A quick reminder that no lessons will be running next week because of TFS’s November break. Have a great week off!

Anthony

Could you pick up a duotang or binder for our homework sheets for next lesson?

  1. Longtones. Take turns starting with one or another of these exercises:
    • Continue fading-in longtones: Your throat should be open like a yawn and the front of your tongue should be high in your mouth (eeh voicing), shooting the air faster through the instrument. Playing like this with smaller amounts of air will allow you to make a note sound at very low volumes.
    • Opposite octave exercise: add your octave key to F, but keep it from jumping up the octave by opening your throat (like a yawn) and relaxing the muscles in your embouchure. It might help to take a little more mouthpiece in your mouth than usual. Once you get it on the F, repeat the exercise working down on E, D, C, then up on G, A, B, C.
  2. G major scale: G to high D. This is the same key as Frosty The Snowman. Remember your F#’s and B naturals!
  3. Take a look at the 8th notes in Frosty the Snowman. We’ll play it together with a metronome next week.
  4. Blue Bells of Scotland: Elementary Method Lesson 9 #3.
  5. All Blues – listen to it here. Practice with a metronome and try to imitate the swing feeling from the recording. We’ll spend more time on this next week.

Jackson

I hope you had a great week! Here’s the post from last week:

Keep track of your days of practice this week. Daily/regular practice, even for just a few minutes, is much more fruitful than cramming.

  1. Register Switch Exercise: low G to middle D. Practice switching with the witch chin and strong air, then putting down your RH pinky C key. Use this note to play the circled 4 bars of Rudolph.
  2. Technique: #12 and #14 in Galper Book
  3. Repertoire: #15 in Galper

Ryan

This week, take a listen to this great album: But Beautiful – Bill Evans and Stan Getz. Listen to Stan’s sound – so uniform, full and dark in all registers.
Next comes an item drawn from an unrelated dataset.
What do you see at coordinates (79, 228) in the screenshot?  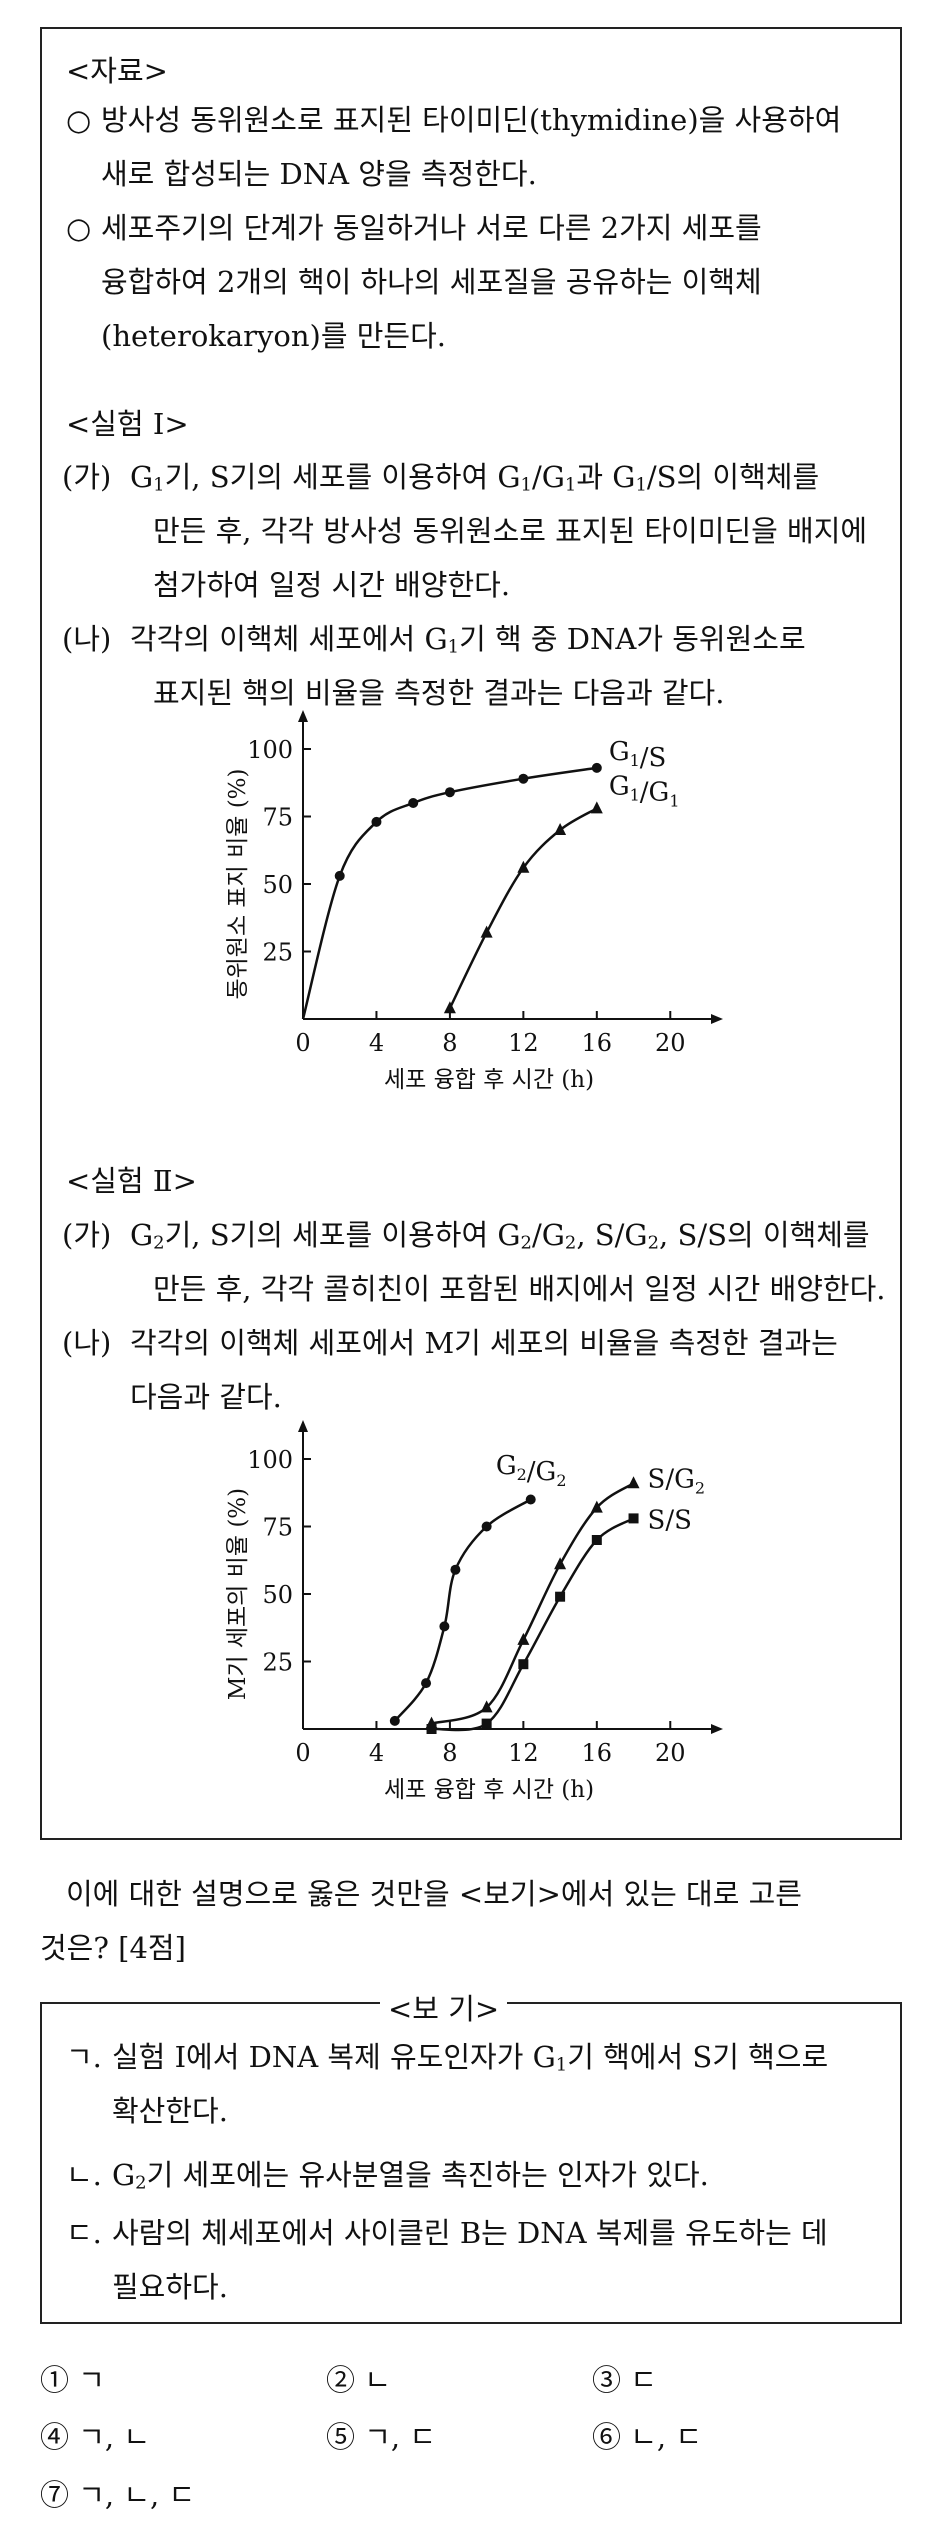 I see `material-item-2-marker: ○` at bounding box center [79, 228].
  1. Longtones. Take turns practicing:
    • Continue voicing exercise, adding overtone/fingered tone matching on C.
    • Opposite octave exercise: add your octave key to F, but keep it from jumping up the octave by opening your throat (like a yawn) and relaxing the muscles in your embouchure. It might help to take a little more mouthpiece in your mouth than usual. Once you get it on the F, repeat on E, D, C, Bb, then G, A, B, C.
    • Use the circled bit on the second page of the Voxman etude as a longtone warmup, playing the G’s as an overtone from your low C and the F# as an overtone from your low B.
  2. Continue chromatic scale – aim to get to 115-120 bpm this week, going from low Bb to high F#. We’ll take this up next week.
  3. Eb major full range. This week aim for 190 bpm.
  4. Continue Voxman etude:
    • Try it with the breath marks I added in, and continue by adding in you own on the second page.
    • Use bis Bb for G minor arpeggios and side Bb for scale passages
    • Other than the ritardandos that we added in (and the one that’s written), make sure to play with a consistent tempo, taking special care not to slow down when switching to an 8th-note melody.
    • Exaggerate the written dynamics.